§ EXERCISE REQUIREMENTS: Scan the records below for the line containing "Kim Jong Un" and the line containing "[BlogThis!] (687, 1953)". Copy both, plus every line between, exactly.

§ INPUT DATA:
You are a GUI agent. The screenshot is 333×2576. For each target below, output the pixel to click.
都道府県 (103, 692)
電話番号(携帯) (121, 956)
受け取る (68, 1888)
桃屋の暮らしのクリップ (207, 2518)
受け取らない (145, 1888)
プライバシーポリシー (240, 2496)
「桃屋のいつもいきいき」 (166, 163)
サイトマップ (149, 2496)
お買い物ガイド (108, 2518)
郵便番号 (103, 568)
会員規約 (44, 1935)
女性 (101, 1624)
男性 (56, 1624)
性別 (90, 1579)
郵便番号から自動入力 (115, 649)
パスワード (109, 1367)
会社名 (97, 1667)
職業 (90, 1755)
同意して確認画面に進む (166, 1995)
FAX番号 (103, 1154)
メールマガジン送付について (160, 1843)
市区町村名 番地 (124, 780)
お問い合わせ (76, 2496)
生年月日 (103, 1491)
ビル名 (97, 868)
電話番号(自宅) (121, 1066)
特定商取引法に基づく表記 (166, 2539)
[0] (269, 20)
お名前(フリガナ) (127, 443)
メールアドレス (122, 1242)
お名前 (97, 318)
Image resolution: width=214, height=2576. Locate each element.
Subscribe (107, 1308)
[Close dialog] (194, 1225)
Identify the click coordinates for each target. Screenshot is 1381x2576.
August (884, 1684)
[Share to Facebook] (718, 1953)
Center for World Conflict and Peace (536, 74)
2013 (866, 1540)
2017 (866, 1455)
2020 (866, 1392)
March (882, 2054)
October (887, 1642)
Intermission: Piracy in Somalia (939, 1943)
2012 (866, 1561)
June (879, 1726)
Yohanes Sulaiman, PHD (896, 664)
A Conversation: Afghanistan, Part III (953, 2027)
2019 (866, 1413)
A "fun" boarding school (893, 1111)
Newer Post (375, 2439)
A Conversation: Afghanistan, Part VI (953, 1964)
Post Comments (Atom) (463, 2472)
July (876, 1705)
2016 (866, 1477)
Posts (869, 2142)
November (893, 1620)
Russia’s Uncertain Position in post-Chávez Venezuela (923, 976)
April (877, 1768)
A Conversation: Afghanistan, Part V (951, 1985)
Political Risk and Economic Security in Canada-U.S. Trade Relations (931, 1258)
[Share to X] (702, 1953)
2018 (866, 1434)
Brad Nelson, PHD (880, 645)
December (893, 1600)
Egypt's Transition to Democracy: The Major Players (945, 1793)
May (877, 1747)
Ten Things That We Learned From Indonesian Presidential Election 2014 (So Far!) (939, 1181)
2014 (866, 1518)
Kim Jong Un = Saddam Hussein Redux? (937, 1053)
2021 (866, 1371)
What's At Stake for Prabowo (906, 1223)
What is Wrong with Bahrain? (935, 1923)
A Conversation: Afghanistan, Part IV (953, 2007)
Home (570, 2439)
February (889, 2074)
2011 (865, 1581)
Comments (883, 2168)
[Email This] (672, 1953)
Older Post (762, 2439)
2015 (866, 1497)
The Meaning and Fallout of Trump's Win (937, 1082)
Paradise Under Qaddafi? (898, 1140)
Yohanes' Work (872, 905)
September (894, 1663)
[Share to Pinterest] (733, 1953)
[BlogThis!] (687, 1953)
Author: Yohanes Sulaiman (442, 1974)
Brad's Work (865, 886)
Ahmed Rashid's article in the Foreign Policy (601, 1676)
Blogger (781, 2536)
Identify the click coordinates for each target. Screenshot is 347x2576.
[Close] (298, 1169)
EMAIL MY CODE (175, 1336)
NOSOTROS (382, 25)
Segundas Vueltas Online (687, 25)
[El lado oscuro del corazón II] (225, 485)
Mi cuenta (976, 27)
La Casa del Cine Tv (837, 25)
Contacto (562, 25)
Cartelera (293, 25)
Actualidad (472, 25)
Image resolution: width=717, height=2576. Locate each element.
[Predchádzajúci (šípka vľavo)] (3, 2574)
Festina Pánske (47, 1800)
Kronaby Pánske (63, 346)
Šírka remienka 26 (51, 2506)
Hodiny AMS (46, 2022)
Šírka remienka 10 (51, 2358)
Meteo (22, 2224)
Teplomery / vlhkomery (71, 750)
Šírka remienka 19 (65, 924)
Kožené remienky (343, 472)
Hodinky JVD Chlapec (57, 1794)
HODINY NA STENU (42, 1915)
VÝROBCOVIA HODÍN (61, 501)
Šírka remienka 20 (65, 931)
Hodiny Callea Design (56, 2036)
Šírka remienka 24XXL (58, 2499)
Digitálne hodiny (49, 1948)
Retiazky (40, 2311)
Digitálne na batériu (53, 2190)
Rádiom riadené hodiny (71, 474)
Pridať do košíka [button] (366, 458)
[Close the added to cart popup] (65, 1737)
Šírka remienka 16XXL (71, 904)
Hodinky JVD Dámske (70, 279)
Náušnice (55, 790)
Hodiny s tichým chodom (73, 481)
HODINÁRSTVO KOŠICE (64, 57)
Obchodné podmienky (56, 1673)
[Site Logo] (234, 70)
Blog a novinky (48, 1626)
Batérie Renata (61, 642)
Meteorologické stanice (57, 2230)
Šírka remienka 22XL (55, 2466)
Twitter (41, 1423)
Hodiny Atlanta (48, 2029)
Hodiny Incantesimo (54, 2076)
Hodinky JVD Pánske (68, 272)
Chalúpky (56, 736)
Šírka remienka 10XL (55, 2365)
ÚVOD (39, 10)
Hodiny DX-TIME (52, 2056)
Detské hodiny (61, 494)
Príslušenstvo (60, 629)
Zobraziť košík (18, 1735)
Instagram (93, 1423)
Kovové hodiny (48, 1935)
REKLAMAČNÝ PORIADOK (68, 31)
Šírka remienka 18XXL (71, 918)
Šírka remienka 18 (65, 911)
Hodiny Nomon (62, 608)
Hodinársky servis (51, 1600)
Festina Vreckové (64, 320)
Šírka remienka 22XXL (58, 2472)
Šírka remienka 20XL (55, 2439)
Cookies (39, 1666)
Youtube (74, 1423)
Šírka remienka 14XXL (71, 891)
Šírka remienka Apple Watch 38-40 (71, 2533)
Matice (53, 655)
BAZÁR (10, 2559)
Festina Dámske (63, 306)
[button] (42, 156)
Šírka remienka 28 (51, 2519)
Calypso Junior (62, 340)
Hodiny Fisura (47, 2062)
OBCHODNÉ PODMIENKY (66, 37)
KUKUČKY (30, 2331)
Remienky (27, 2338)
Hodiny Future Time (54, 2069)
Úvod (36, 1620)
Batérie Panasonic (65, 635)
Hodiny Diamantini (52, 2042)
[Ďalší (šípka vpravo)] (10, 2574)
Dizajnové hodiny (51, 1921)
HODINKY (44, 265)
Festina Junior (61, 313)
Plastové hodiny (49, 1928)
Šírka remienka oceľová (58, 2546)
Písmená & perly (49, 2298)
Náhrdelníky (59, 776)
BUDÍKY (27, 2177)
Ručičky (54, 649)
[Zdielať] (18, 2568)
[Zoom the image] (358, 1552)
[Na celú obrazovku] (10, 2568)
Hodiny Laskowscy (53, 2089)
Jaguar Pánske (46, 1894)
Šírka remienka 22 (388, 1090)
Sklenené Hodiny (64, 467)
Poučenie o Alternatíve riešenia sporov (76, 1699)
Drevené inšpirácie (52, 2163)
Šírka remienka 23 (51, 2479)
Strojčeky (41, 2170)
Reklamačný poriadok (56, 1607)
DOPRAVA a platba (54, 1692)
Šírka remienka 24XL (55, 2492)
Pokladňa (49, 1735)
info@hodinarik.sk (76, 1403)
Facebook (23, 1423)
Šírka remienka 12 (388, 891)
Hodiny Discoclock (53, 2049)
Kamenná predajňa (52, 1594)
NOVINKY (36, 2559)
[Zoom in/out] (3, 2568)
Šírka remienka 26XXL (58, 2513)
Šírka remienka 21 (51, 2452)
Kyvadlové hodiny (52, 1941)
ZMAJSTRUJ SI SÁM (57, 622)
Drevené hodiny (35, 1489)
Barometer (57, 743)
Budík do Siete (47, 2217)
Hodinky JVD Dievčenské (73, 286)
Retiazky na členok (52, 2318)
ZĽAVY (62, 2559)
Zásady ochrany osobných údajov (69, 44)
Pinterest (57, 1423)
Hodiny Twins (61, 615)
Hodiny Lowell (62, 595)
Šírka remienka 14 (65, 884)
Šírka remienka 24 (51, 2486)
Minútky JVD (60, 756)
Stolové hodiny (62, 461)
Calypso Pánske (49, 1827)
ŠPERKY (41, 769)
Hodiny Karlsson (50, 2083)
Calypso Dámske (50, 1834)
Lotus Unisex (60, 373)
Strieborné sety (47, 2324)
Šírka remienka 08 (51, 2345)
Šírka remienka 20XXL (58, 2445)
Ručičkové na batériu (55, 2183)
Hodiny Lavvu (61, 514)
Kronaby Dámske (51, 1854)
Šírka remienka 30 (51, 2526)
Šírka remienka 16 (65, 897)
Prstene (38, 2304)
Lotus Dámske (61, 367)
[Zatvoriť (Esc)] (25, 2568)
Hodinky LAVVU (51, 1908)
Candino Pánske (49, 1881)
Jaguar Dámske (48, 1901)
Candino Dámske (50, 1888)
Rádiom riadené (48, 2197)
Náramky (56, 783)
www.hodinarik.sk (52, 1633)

§ EXERCISE RESULT:
Kim Jong Un = Saddam Hussein Redux? (937, 1053)
2021 (866, 1371)
What's At Stake for Prabowo (906, 1223)
What is Wrong with Bahrain? (935, 1923)
A Conversation: Afghanistan, Part IV (953, 2007)
Home (570, 2439)
February (889, 2074)
2011 (865, 1581)
Comments (883, 2168)
[Email This] (672, 1953)
Older Post (762, 2439)
2015 (866, 1497)
The Meaning and Fallout of Trump's Win (937, 1082)
Paradise Under Qaddafi? (898, 1140)
Yohanes' Work (872, 905)
September (894, 1663)
[Share to Pinterest] (733, 1953)
[BlogThis!] (687, 1953)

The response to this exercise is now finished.